***** Dataset extract
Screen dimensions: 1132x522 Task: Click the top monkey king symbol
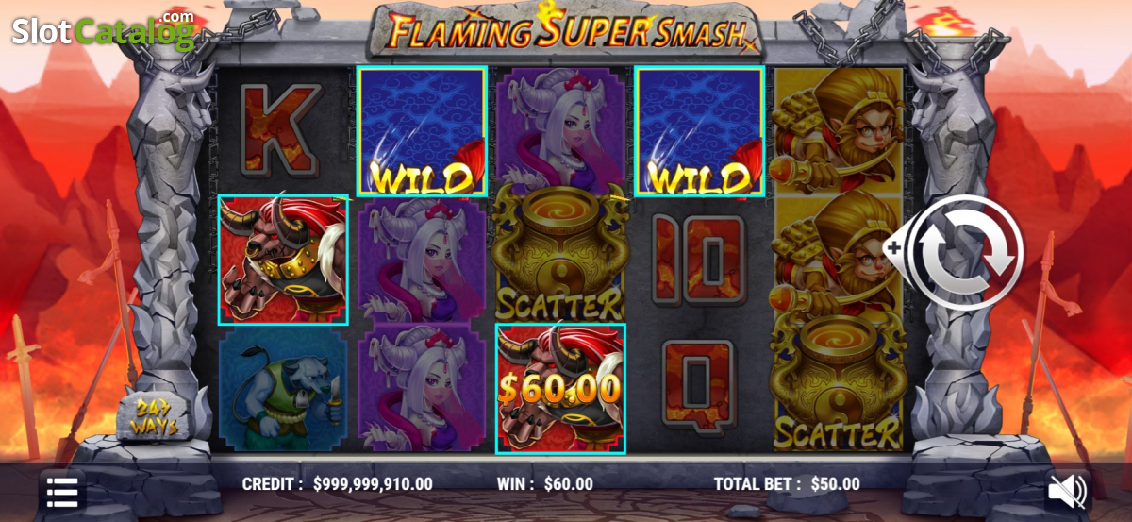[839, 131]
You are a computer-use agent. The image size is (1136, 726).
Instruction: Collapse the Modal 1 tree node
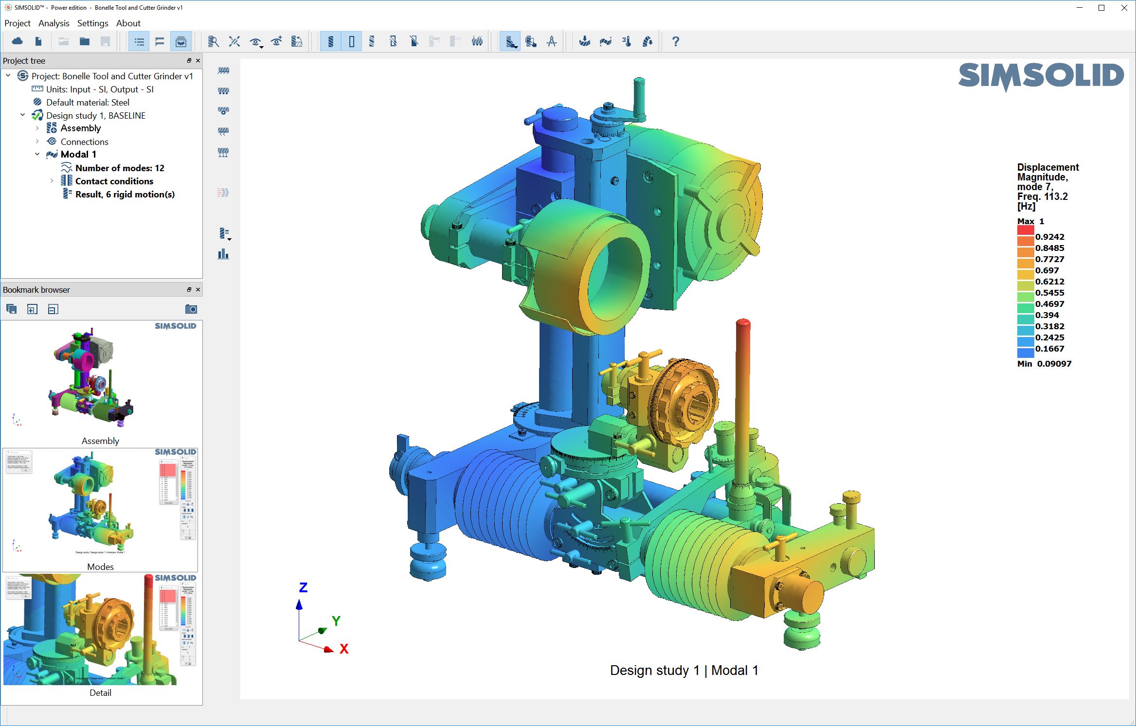tap(37, 154)
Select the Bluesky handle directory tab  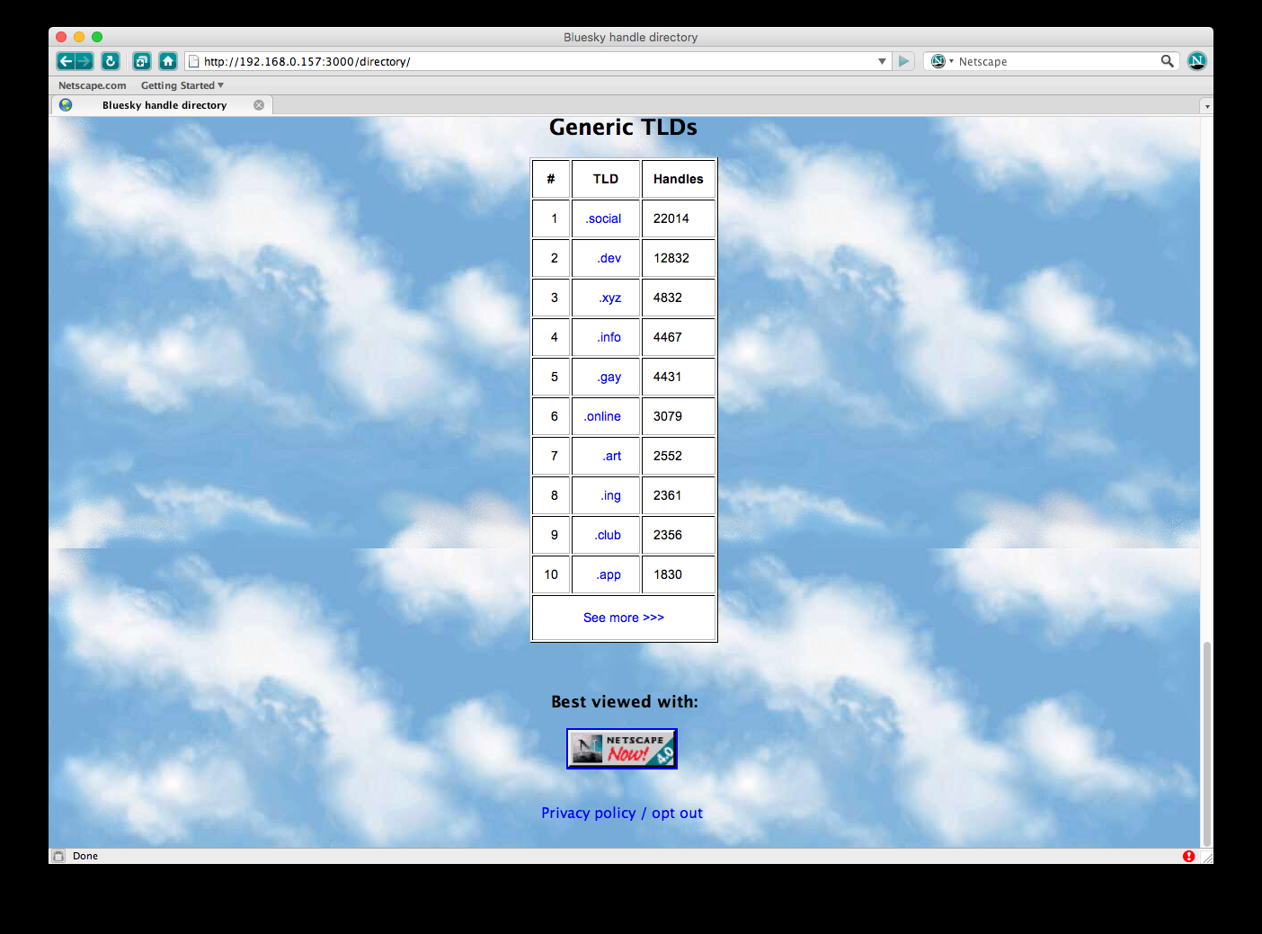pyautogui.click(x=164, y=105)
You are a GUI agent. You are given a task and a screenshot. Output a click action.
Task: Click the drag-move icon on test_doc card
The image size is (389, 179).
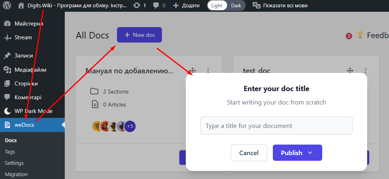click(350, 70)
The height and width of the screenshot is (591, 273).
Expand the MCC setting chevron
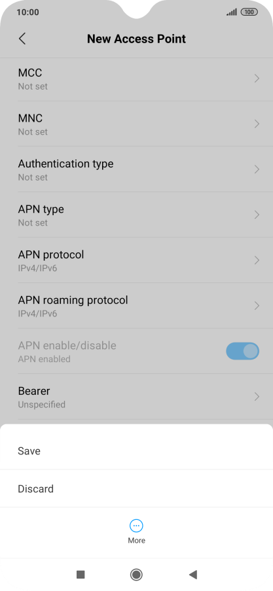point(257,78)
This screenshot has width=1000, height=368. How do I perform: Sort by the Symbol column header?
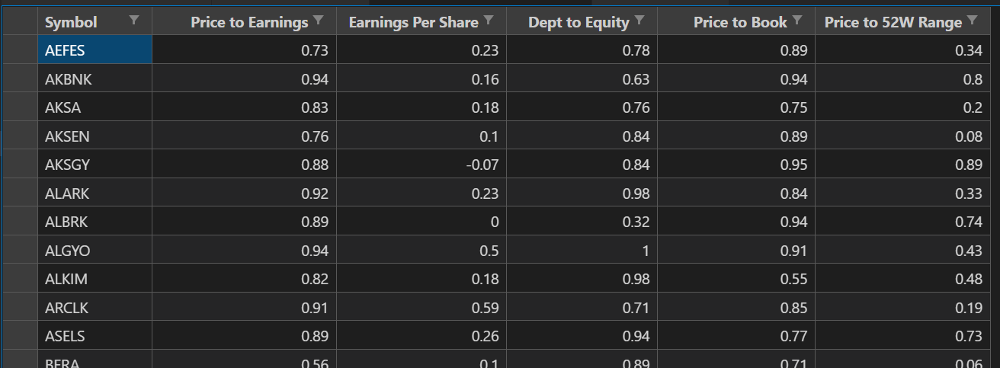point(72,23)
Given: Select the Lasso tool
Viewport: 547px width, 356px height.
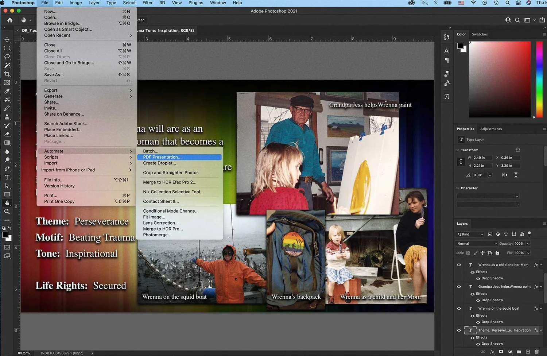Looking at the screenshot, I should 7,57.
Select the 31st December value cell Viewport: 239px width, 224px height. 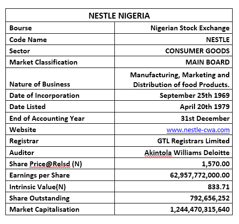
**********
Instructions to follow: Find every line in the records that holds the word "agent", then state the count alone.

Task answer: 2